Clay was not aware of coming awake, only of the fact that he was lying there and that moonlight drifted in through the window with opaque, white fingers.

For a little while he lay staring up at the ceiling, wondering what had caused him to awaken, and surprised to find that he no longer felt tired. He reached to the small table beside his bed and picked up the gold hunter. It was almost two o’clock, which meant that he had slept for no more than five hours. As he watched, the moonlight faded. He threw back the bedclothes and padded across the floor to the window.

It was a night to thank God for, the whole earth fresh after the rain. He stood there, his skin crawling with excitement, a small, restless wind touching his naked flesh. It was a quiet night, the only sound a dog barking several fields away. Then the bank of cloud rolled away from the moon and the countryside was bathed in a hard, white light. The sky was incredibly beautiful, with stars strung away to the horizon where the hills lifted uneasily to meet them.
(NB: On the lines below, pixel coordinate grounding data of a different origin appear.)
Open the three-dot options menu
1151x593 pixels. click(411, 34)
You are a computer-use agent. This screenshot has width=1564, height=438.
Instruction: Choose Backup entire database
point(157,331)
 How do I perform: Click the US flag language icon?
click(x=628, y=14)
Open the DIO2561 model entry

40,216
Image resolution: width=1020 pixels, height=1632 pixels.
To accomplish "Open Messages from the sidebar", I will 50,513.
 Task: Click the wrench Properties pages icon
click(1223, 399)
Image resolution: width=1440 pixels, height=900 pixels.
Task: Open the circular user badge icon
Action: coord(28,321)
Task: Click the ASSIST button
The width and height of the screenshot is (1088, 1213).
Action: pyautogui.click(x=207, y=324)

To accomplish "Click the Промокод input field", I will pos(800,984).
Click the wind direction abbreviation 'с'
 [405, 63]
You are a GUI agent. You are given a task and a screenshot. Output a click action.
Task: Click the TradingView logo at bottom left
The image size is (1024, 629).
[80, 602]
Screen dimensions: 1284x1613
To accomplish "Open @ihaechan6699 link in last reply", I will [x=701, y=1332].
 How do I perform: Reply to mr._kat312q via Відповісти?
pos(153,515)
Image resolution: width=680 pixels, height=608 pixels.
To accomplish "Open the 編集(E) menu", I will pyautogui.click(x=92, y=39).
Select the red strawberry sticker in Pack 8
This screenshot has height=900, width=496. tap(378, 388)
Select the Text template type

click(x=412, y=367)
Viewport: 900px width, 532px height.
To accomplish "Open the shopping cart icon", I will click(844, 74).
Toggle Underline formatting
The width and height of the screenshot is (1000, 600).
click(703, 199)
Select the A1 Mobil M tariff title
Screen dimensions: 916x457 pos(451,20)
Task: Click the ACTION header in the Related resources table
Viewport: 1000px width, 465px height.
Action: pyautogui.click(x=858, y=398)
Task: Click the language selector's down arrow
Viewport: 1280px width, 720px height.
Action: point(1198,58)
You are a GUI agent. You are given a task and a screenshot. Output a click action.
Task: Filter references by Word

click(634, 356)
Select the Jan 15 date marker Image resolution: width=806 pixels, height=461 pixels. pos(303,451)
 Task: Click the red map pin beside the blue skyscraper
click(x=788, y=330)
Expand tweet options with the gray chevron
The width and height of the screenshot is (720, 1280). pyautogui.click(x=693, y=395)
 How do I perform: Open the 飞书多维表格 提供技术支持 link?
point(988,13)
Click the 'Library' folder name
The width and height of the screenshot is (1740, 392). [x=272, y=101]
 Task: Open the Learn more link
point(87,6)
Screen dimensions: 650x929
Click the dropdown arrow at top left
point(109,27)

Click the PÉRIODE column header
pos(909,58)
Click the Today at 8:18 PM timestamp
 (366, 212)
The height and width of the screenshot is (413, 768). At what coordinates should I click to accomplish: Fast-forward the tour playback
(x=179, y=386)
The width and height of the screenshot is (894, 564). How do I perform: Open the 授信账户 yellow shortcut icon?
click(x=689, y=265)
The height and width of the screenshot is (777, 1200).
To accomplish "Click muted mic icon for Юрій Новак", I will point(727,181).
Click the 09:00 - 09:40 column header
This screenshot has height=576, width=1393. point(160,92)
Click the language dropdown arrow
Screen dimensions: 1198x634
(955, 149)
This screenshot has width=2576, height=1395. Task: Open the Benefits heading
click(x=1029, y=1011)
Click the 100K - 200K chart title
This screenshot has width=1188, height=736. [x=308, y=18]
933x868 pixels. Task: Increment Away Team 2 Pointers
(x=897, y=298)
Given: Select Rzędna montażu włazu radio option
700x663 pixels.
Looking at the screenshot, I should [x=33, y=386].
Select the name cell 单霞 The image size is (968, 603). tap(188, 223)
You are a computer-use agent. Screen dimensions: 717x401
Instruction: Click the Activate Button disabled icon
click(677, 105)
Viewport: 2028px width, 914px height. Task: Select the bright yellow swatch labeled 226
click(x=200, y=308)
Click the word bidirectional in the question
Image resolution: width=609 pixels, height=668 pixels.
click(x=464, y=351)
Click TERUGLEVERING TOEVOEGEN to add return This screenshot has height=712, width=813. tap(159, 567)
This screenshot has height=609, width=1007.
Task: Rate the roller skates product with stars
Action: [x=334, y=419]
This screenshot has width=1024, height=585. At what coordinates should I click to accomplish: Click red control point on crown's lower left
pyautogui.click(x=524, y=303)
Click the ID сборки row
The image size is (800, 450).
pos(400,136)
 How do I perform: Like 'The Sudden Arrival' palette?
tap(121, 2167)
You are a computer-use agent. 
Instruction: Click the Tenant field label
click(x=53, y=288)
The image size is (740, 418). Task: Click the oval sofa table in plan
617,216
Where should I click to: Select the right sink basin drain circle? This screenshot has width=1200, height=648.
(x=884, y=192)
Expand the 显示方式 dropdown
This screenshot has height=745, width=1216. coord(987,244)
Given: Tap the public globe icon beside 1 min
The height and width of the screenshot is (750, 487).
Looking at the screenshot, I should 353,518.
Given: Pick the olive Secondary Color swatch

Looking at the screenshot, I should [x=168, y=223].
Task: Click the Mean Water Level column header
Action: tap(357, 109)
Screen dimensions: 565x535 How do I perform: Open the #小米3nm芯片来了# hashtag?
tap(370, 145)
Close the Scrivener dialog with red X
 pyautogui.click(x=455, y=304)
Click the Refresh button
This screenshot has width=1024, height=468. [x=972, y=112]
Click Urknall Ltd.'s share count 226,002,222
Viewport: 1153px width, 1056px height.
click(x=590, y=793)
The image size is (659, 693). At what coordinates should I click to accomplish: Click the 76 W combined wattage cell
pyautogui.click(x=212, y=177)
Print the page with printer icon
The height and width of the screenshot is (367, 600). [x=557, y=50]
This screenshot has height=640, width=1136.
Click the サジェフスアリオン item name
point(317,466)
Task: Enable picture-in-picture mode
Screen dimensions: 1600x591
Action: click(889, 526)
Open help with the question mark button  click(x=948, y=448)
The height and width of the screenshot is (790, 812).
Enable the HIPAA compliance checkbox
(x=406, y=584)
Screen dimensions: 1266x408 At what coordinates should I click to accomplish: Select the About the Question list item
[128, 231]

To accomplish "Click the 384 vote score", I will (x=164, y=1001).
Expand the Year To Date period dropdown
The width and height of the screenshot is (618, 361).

At that moment, he became aware of another sound, a hollow drumming that was somehow familiar. As he leaned out of the window, a rider, etched against the sky, appeared from the trees beyond the courtyard and galloped along the rim of the valley where the moors began.

As he watched, the rider reined in his mount sharply so that it reared up on its hind legs. For a brief moment, the horse and rider were like a statue, completely immobile. Clay stared up toward them and suddenly, for no reason he could analyse, knew he was being watched. As he drew back quickly, a gay mocking laugh drifted down toward him and the horse snorted and leapt forward, as if the spurs had been applied, and disappeared over the rim of the valley.

Clay dressed hurriedly, his brain clear and cool. There had been too many mysteries already at Claremont; this was one he intended to solve. He went downstairs silently, boots in one hand, and paused in the kitchen to put them on. A moment later, he was crossing the courtyard to the stables.

He opened the door, allowing the moonlight to stream inside, and as he moved toward the black mare through the darkness, she whinnied softly as if she had been expecting him. He found a saddle and bridle hanging by the stall. They were of English make and lighter than he was used to, but he quickly led the animal out of her stall and saddled her.

As he tightened the girth, there was the scrape of a shoe behind him and he turned quickly. Joshua was standing there, reproach large upon his face. ‘Damn your eyes for an old night-owl,’ Clay told him.

Joshua sighed. ‘What you do nights is your own affair, Colonel, but going by what’s happened already, you’d be doing me a favour if you took this.’ He held out a belt from which was suspended the Dragoon Colt in its black leather holster.

Clay took it from him and buckled it about his waist. ‘Anything for peace. I swear you’re more fussy than an old woman.’ He swung up into the saddle. ‘Now go back to bed – that’s an order.’ He clicked his tongue and the mare moved out of the stable door and across the courtyard before Joshua could reply.

When he reached the rim of the valley, he paused and looked about him. The dog still barked hollowly in the distance, the sound somehow bringing back to him so many hot summer nights in Georgia, when, as a boy, he was unable to sleep and had longed to do just this.

He urged the mare into a canter, and as they came out onto a stretch of springy turf, broke into a gallop. It was an exhilarating experience as he crouched low over her neck, the wind cold on his face. They must have covered a good mile when he started to rein in and halted beside a clump of trees.